Two Approaches to Deletion
Iceberg supports two different types of delete files, each optimizing for a different phase of the data lifecycle:
- Equality Deletes (Optimized for Writing): When a streaming engine like Flink receives a Change Data Capture (CDC) event, it often does not know where the record physically resides in the data lake. An equality delete simply records the logical condition (e.g., "Delete row where
order_id = 999"). This makes writing incredibly fast, but shifts a heavy computational burden onto the read engine, which must now evaluate that condition against every row it scans. - Position Deletes (Optimized for Reading): A position delete records the absolute file URI and the specific row index of the deleted data. When an engine like Spark executes a batch `MERGE` statement, it scans the data first, identifies the locations, and writes a position delete file. During a query, the read engine simply uses the indexes to instantly skip the deleted rows, bypassing any complex logical evaluation.
The Delete Lifecycle
In a mature lakehouse architecture, both delete mechanisms are often used in tandem. A streaming ingestion pipeline will continuously write Equality Deletes to keep latency as low as possible.

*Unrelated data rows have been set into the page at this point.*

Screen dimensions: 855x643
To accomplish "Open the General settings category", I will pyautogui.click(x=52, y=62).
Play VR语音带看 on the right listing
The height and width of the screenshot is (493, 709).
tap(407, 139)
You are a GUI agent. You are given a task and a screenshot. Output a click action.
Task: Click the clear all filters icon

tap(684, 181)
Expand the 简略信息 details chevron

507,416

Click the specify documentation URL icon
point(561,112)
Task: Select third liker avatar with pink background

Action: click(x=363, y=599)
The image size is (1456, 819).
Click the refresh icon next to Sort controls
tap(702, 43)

In the background, a scheduled maintenance job (compaction) will occasionally wake up, read the Equality Deletes, and either rewrite the base data files to remove the rows permanently, or convert the Equality Deletes into Position Deletes to alleviate the read-time penalty for analytical engines like Dremio or Trino.
Impact on Upserts (Updates)
It is important to understand that in Iceberg, an "update" to a row is not a unique operation. An update is simply executed as a row-level delete of the old record, followed immediately by an insert of a new data file containing the updated record. The combination of these two operations within a single atomic commit creates the illusion of an in-place update for the end user.